Records shown:
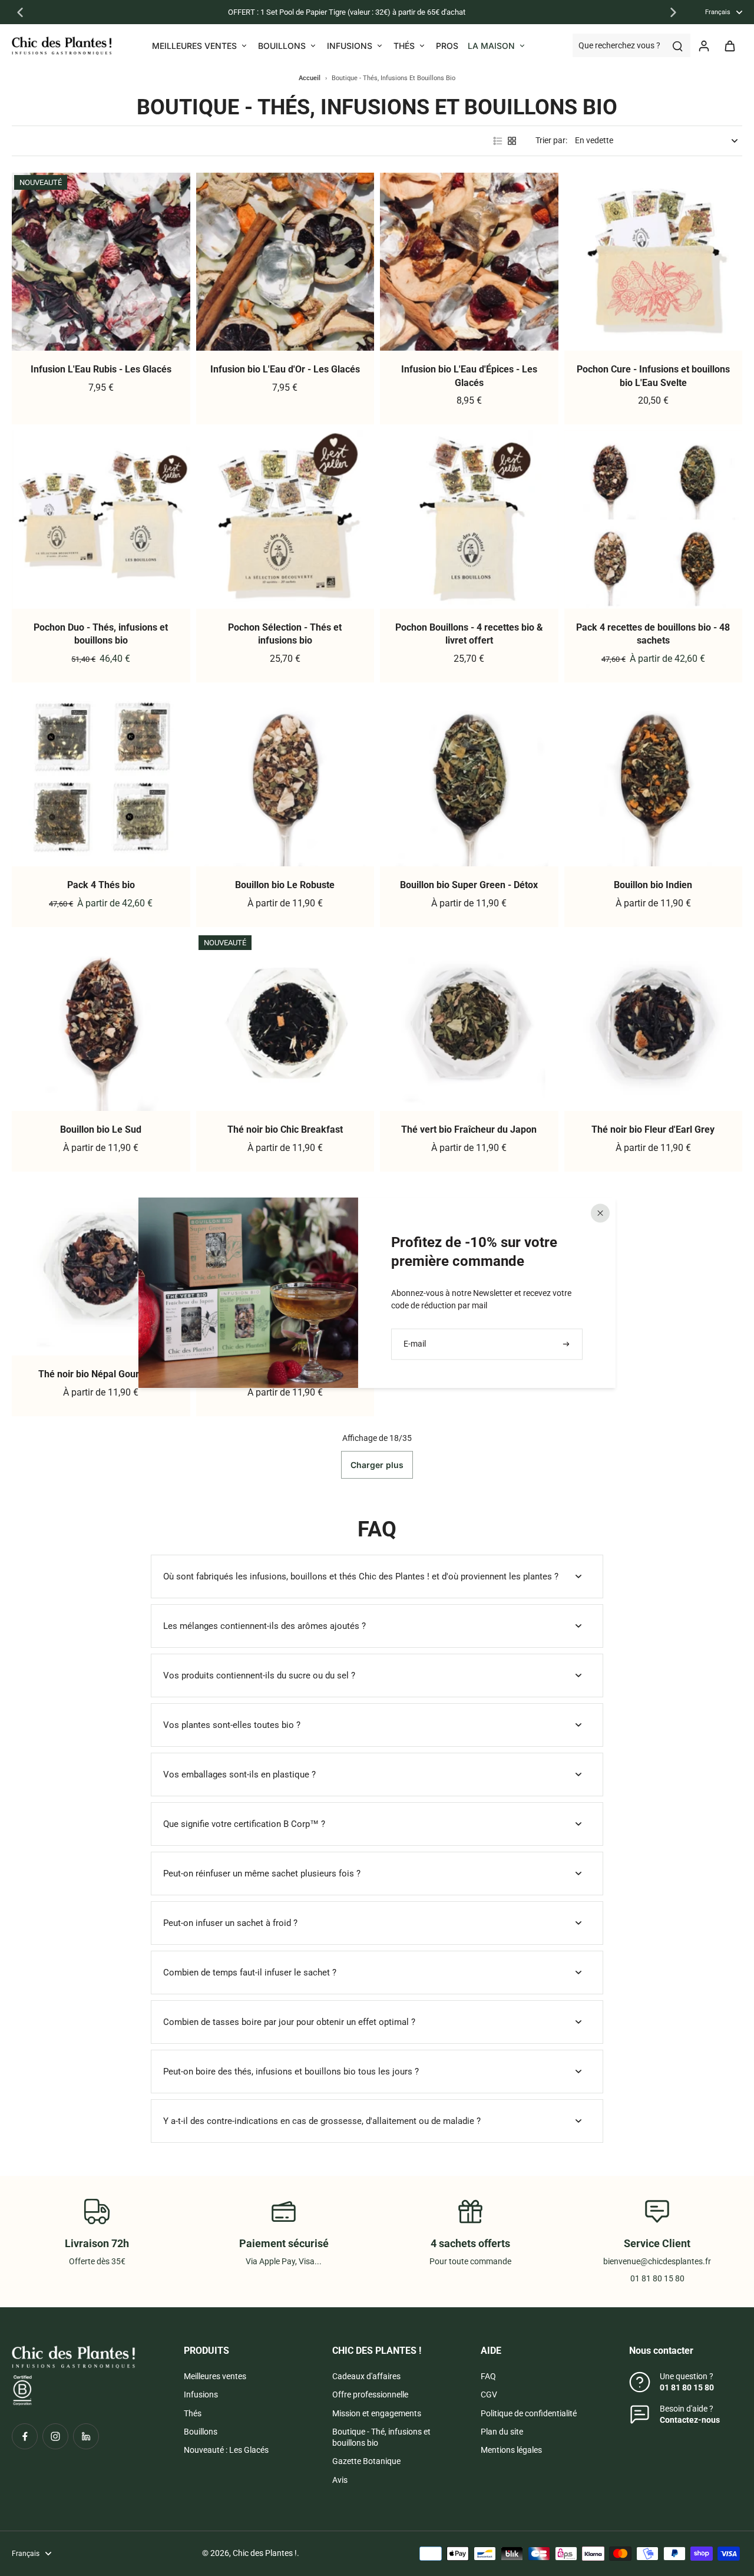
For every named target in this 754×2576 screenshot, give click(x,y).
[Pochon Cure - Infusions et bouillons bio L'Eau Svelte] (653, 262)
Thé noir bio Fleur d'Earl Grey (653, 1129)
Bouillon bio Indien (653, 884)
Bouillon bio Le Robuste (285, 884)
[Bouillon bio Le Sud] (101, 1022)
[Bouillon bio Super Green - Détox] (469, 777)
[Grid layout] (512, 141)
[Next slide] (673, 12)
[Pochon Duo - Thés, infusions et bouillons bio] (101, 519)
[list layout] (498, 141)
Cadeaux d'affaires (366, 2376)
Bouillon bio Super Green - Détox (469, 884)
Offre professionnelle (370, 2394)
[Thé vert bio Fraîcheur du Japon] (469, 1022)
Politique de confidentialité (529, 2413)
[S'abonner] (567, 1344)
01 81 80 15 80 (687, 2387)
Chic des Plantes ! (265, 2553)
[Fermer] (600, 1213)
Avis (340, 2480)
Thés (192, 2413)
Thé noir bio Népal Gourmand (100, 1374)
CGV (489, 2394)
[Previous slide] (20, 12)
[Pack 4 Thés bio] (101, 777)
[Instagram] (55, 2436)
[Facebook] (25, 2436)
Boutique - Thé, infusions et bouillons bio (381, 2437)
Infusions (201, 2394)
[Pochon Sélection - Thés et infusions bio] (285, 519)
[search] (677, 45)
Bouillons (200, 2431)
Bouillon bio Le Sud (100, 1129)
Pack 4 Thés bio (101, 884)
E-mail (415, 1343)
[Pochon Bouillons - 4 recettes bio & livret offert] (469, 519)
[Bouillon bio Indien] (653, 777)
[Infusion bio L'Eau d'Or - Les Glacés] (285, 262)
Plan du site (502, 2431)
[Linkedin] (86, 2436)
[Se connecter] (703, 45)
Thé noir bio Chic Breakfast (285, 1129)
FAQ (488, 2376)
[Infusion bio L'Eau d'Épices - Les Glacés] (469, 262)
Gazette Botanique (366, 2461)
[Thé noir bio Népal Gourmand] (101, 1266)
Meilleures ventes (215, 2376)
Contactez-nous (690, 2420)
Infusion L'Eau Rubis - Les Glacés (101, 369)
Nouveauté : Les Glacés (226, 2450)
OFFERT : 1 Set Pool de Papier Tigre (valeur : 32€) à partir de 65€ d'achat (346, 12)
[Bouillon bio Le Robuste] (285, 777)
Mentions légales (511, 2450)
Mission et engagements (376, 2413)
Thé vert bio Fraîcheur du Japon (469, 1129)
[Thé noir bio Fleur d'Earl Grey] (653, 1022)
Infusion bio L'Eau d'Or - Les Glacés (285, 369)
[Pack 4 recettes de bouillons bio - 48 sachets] (653, 519)
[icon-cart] (729, 45)
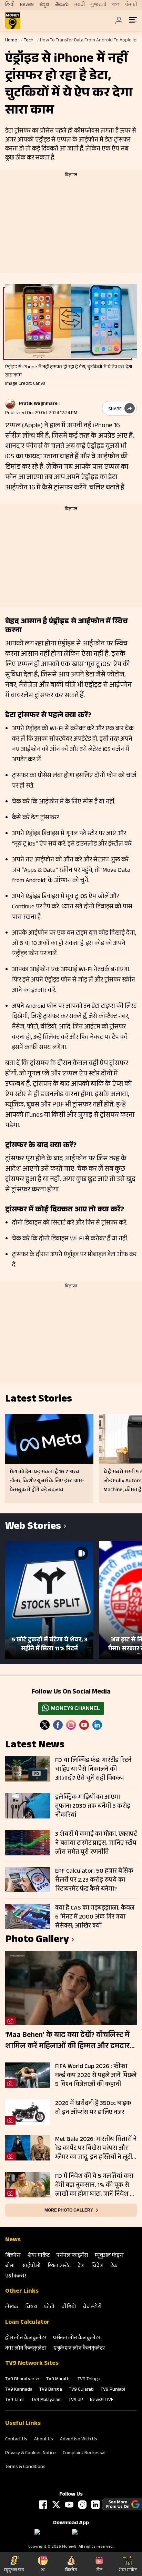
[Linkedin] (97, 1725)
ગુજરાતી (98, 5)
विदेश (97, 2266)
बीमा (10, 2266)
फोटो (49, 2307)
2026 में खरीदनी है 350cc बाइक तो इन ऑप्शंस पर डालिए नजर (93, 2108)
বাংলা (116, 5)
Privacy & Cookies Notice (30, 2453)
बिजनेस (12, 2256)
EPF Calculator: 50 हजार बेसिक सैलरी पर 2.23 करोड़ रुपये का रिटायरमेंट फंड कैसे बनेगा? (94, 1880)
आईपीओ (31, 2266)
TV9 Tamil (14, 2400)
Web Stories (33, 1527)
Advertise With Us (78, 2440)
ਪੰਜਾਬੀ (131, 5)
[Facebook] (43, 2504)
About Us (43, 2440)
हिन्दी (9, 5)
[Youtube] (84, 1725)
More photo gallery (68, 2210)
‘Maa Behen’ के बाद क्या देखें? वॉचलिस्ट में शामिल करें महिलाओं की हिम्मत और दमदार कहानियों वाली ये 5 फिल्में (67, 2041)
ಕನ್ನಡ (44, 5)
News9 (27, 5)
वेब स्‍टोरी (92, 2307)
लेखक (11, 2307)
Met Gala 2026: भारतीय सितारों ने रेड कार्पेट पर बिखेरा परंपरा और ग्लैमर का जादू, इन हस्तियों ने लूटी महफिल (96, 2148)
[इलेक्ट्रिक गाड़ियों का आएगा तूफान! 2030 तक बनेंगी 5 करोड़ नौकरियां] (27, 1805)
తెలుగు (62, 5)
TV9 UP (76, 2400)
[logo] (12, 20)
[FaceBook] (58, 1725)
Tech (28, 41)
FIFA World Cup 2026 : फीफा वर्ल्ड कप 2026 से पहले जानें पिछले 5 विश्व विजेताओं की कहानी (95, 2075)
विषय (31, 2307)
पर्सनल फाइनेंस (72, 2256)
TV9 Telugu (89, 2379)
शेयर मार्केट (38, 2256)
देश (81, 2266)
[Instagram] (71, 1725)
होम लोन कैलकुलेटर (25, 2338)
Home (11, 41)
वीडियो (68, 2307)
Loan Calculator (27, 2323)
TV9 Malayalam (46, 2400)
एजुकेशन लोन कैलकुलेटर (79, 2348)
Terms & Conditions (25, 2467)
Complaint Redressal (84, 2453)
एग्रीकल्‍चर (15, 2276)
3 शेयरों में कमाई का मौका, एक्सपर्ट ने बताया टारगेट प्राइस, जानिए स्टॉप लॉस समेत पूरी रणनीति (96, 1843)
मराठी (79, 5)
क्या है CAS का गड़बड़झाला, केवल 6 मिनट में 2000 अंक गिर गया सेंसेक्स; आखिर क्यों (94, 1917)
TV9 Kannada (18, 2390)
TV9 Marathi (58, 2379)
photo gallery (37, 1940)
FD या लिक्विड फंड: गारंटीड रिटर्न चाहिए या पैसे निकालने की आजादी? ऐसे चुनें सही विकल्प (93, 1769)
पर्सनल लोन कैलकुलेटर (76, 2338)
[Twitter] (45, 1725)
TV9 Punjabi (113, 2390)
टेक (114, 2266)
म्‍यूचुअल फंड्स (109, 2256)
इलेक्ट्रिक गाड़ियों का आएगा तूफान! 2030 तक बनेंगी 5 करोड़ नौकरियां (92, 1806)
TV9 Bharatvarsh (22, 2379)
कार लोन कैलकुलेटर (26, 2348)
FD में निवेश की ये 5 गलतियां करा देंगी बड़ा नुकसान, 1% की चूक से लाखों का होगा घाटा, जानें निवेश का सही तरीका (96, 2185)
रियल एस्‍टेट (59, 2266)
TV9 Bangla (50, 2390)
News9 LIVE (101, 2400)
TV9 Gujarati (81, 2390)
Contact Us (16, 2440)
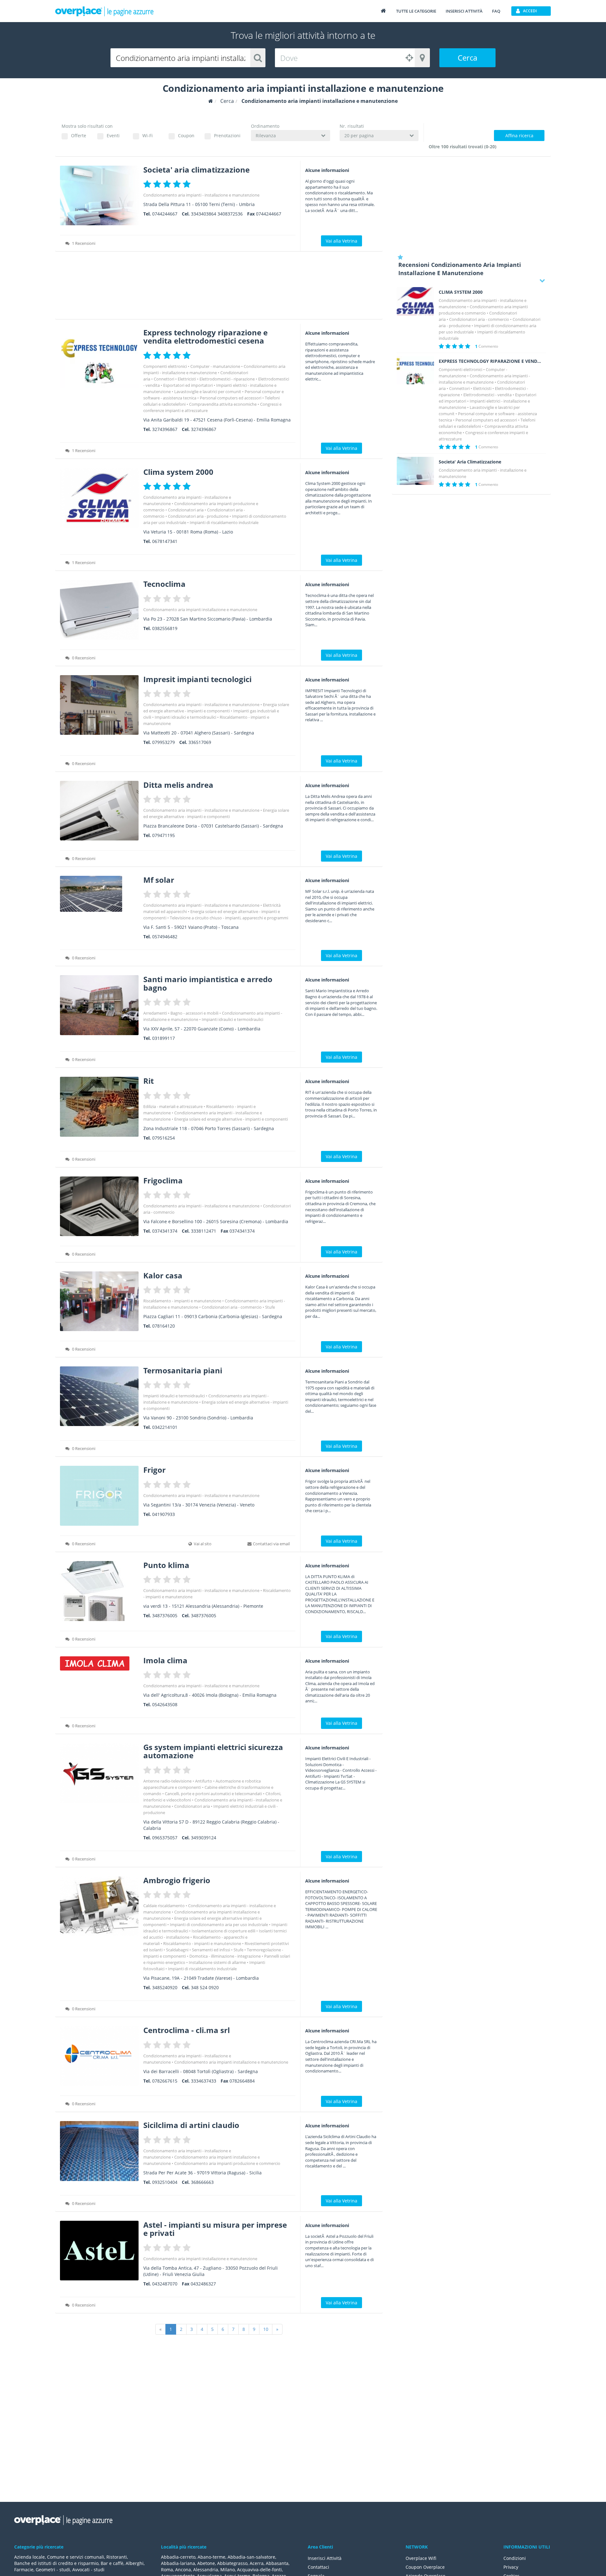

Exercise directions:
The listing above is to be written out again exactly, with its pictures omitted.

Response to this exercise:
For every named target in this 754×2576 screenshot, give click(x,y).
[Pochon Cure - Infusions et bouillons bio L'Eau Svelte] (653, 262)
Thé noir bio Fleur d'Earl Grey (653, 1129)
Bouillon bio Indien (653, 884)
Bouillon bio Le Robuste (285, 884)
[Bouillon bio Le Sud] (101, 1022)
[Bouillon bio Super Green - Détox] (469, 777)
[Grid layout] (512, 141)
[Next slide] (673, 12)
[Pochon Duo - Thés, infusions et bouillons bio] (101, 519)
[list layout] (498, 141)
Cadeaux d'affaires (366, 2376)
Bouillon bio Super Green - Détox (469, 884)
Offre professionnelle (370, 2394)
[Thé vert bio Fraîcheur du Japon] (469, 1022)
Politique de confidentialité (529, 2413)
[S'abonner] (567, 1344)
01 81 80 15 80 (687, 2387)
Chic des Plantes ! (265, 2553)
[Fermer] (600, 1213)
Avis (340, 2480)
Thés (192, 2413)
Thé noir bio Népal Gourmand (100, 1374)
CGV (489, 2394)
[Previous slide] (20, 12)
[Pack 4 Thés bio] (101, 777)
[Instagram] (55, 2436)
[Facebook] (25, 2436)
Boutique - Thé, infusions et bouillons bio (381, 2437)
Infusions (201, 2394)
[Pochon Sélection - Thés et infusions bio] (285, 519)
[search] (677, 45)
Bouillons (200, 2431)
Bouillon bio Le Sud (100, 1129)
Pack 4 Thés bio (101, 884)
E-mail (415, 1343)
[Pochon Bouillons - 4 recettes bio & livret offert] (469, 519)
[Bouillon bio Indien] (653, 777)
[Infusion bio L'Eau d'Or - Les Glacés] (285, 262)
Plan du site (502, 2431)
[Linkedin] (86, 2436)
[Se connecter] (703, 45)
Thé noir bio Chic Breakfast (285, 1129)
FAQ (488, 2376)
[Infusion bio L'Eau d'Épices - Les Glacés] (469, 262)
Gazette Botanique (366, 2461)
[Thé noir bio Népal Gourmand] (101, 1266)
Meilleures ventes (215, 2376)
Contactez-nous (690, 2420)
Infusion L'Eau Rubis - Les Glacés (101, 369)
Nouveauté : Les Glacés (226, 2450)
OFFERT : 1 Set Pool de Papier Tigre (valeur : 32€) à partir de 65€ d'achat (346, 12)
[Bouillon bio Le Robuste] (285, 777)
Mentions légales (511, 2450)
Mission et engagements (376, 2413)
Thé vert bio Fraîcheur du Japon (469, 1129)
[Thé noir bio Fleur d'Earl Grey] (653, 1022)
Infusion bio L'Eau d'Or - Les Glacés (285, 369)
[Pack 4 recettes de bouillons bio - 48 sachets] (653, 519)
[icon-cart] (729, 45)
[Linkedin] (97, 1725)
ગુજરાતી (98, 5)
विदेश (97, 2266)
बीमा (10, 2266)
फोटो (49, 2307)
2026 में खरीदनी है 350cc बाइक तो इन ऑप्शंस पर डालिए नजर (93, 2108)
বাংলা (116, 5)
Privacy & Cookies Notice (30, 2453)
बिजनेस (12, 2256)
EPF Calculator: 50 हजार बेसिक सैलरी पर 2.23 करोड़ रुपये का रिटायरमेंट फंड कैसे बनेगा? (94, 1880)
आईपीओ (31, 2266)
TV9 Tamil (14, 2400)
Web Stories (33, 1527)
Advertise With Us (78, 2440)
ਪੰਜਾਬੀ (131, 5)
[Facebook] (43, 2504)
About Us (43, 2440)
हिन्दी (9, 5)
[Youtube] (84, 1725)
More photo gallery (68, 2210)
‘Maa Behen’ के बाद क्या देखें? वॉचलिस्ट में शामिल करें महिलाओं की हिम्मत और दमदार कहानियों वाली ये 5 फिल्में (67, 2041)
ಕನ್ನಡ (44, 5)
News9 (27, 5)
वेब स्‍टोरी (92, 2307)
लेखक (11, 2307)
Met Gala 2026: भारतीय सितारों ने रेड कार्पेट पर बिखेरा परंपरा और ग्लैमर का जादू, इन हस्तियों ने लूटी महफिल (96, 2148)
[इलेक्ट्रिक गाड़ियों का आएगा तूफान! 2030 तक बनेंगी 5 करोड़ नौकरियां] (27, 1805)
తెలుగు (62, 5)
TV9 UP (76, 2400)
[logo] (12, 20)
[FaceBook] (58, 1725)
Tech (28, 41)
FIFA World Cup 2026 : फीफा वर्ल्ड कप 2026 से पहले जानें पिछले 5 विश्व विजेताओं की कहानी (95, 2075)
विषय (31, 2307)
पर्सनल फाइनेंस (72, 2256)
TV9 Telugu (89, 2379)
शेयर मार्केट (38, 2256)
देश (81, 2266)
[Instagram] (71, 1725)
होम लोन कैलकुलेटर (25, 2338)
Home (11, 41)
वीडियो (68, 2307)
Loan Calculator (27, 2323)
TV9 Malayalam (46, 2400)
एजुकेशन लोन कैलकुलेटर (79, 2348)
Terms & Conditions (25, 2467)
Complaint Redressal (84, 2453)
एग्रीकल्‍चर (15, 2276)
3 शेयरों में कमाई का मौका, एक्सपर्ट ने बताया टारगेट प्राइस, जानिए स्टॉप लॉस समेत पूरी रणनीति (96, 1843)
मराठी (79, 5)
क्या है CAS का गड़बड़झाला, केवल 6 मिनट में 2000 अंक गिर गया सेंसेक्स; आखिर क्यों (94, 1917)
TV9 Kannada (18, 2390)
TV9 Marathi (58, 2379)
photo gallery (37, 1940)
FD या लिक्विड फंड: गारंटीड रिटर्न चाहिए या पैसे निकालने की आजादी? ऐसे चुनें सही विकल्प (93, 1769)
पर्सनल लोन कैलकुलेटर (76, 2338)
[Twitter] (45, 1725)
TV9 Punjabi (113, 2390)
टेक (114, 2266)
म्‍यूचुअल फंड्स (109, 2256)
इलेक्ट्रिक गाड़ियों का आएगा तूफान! 2030 तक बनेंगी 5 करोड़ नौकरियां (92, 1806)
TV9 Bharatvarsh (22, 2379)
कार लोन कैलकुलेटर (26, 2348)
FD में निवेश की ये 5 गलतियां करा देंगी बड़ा नुकसान, 1% की चूक से लाखों का होगा घाटा, जानें निवेश का सही तरीका (96, 2185)
रियल एस्‍टेट (59, 2266)
TV9 Bangla (50, 2390)
News9 LIVE (101, 2400)
TV9 Gujarati (81, 2390)
Contact Us (16, 2440)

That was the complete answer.